As I was reading the book I highlighted some of my favourite quotes, let me give you a few of them before coming to my thoughts:

“To view the other sex as constant temptations to sin and threats to purity merely perpetuates the thinking and behaviour of the unredeemed.” – What Aimee said about sexual temptation was great. If we only see each other as sexually – as our culture encourages men and women to do – then the way to combat that will be to avoid contact with those of the opposite sex. What needs changing is not the time we spend together but – more fundamentally – how we see each other as men and women.

“We are to strive for real wisdom, not the appearance of wisdom. We are to live according to who we are. Real wisdom will discern that pharisaical hard and fast rules only give faux safety and faux friendship.” This is very much what Friend Zone is about – I liked what Aimee said about avoidance and purity. Avoidance gives the appearance of wisdom – but does not come from God. Purity is a purity of the heart, which can only come from God through the Holy Spirit. We can’t fake purity through following rules.

“Is it possible that we misread appropriate feelings due to the overly sexualised messages we hear, don’t know how to recognise or  maturely handle them, and resist the intimacy that we could experience as brothers and sisters?” This is in a chapter where Aimee talks about attraction – something I have blogged on recently. I thought this was very insightful – attraction is not simply a black/white thing (as our culture tends to make out) – i.e. if you’re attracted to someone, it’s not necessarily a sexual thing.

These are a few choice quotes, but there are more – do pick up a copy and see!

I only have a couple of mildly critical points about the book:

  • The writing is perfectly accessible, but I’m not sure I would recommend this book to absolutely everyone at my church. I think it would help to have a reasonably mature knowledge of the Bible and some theological understanding. Maybe I underestimate people, but I can see this book going a little ‘over the heads’ of some of the folk in our congregation. A few more stories might have helped.
  • This is just a matter of personal style, but I think the book tailed off a little towards the end – I wonder whether so much needed to be said in so much detail about the sibling relationship. It’s all good stuff, but maybe it would have been punchier to have a little less content.

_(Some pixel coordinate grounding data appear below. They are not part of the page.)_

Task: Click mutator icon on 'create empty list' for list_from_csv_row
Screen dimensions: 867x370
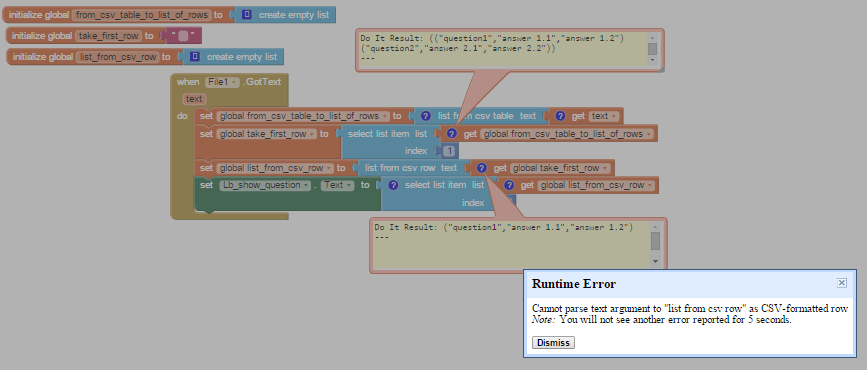Action: pyautogui.click(x=195, y=56)
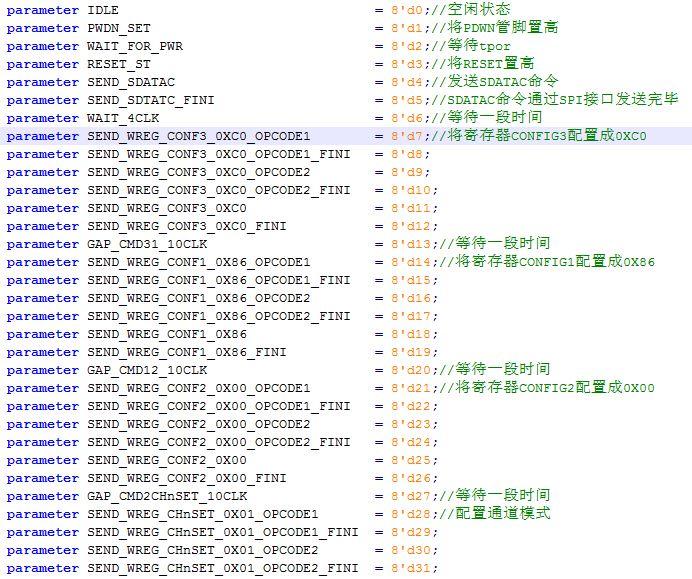
Task: Click the IDLE parameter name
Action: pos(102,10)
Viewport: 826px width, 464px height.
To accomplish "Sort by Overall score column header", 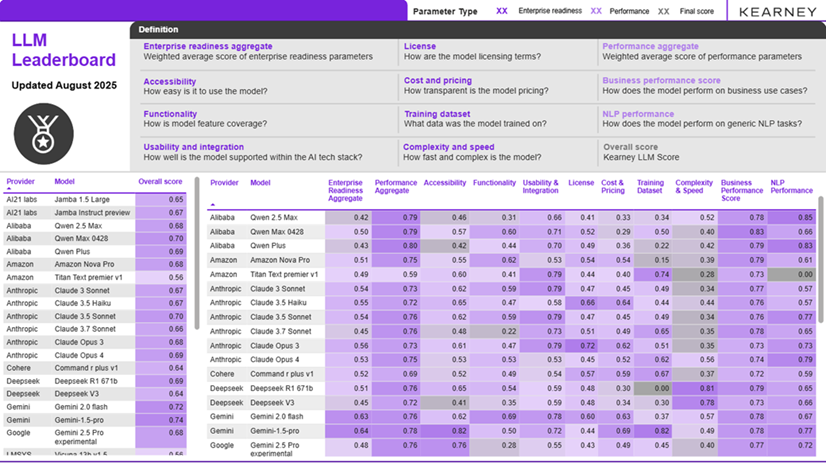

At the end of the day, I left the book feeling encouraged – encouraged that others are thinking about this issue as well, and writing such good books about it. The church is beginning to have some excellent resources on male-female friendship and, I hope, beginning to wake up and take note.

But I also feel encouraged because I left feeling that there’s so much more to say. As I got to the end of the book, it struck me that there are many more angles on this which weren’t covered. I don’t say that as a negative – just that I have realised this topic is so much bigger than I thought it was a few months ago. Recently someone said to me that the big battle of the early 21st century church is going to be anthropology – what it means to be human. Being male or female is fundamental to what it means to be human – we’re not just sexual beings, we are whole people. I wonder if God is working in the church at the moment to bring about some careful thinking about what it means to be embodied creatures, male and female, and how we relate.

Either way, it is an encouragement to carry on with Friend Zone and to persist in thinking through these important questions in applying the Bible to the problems of our age.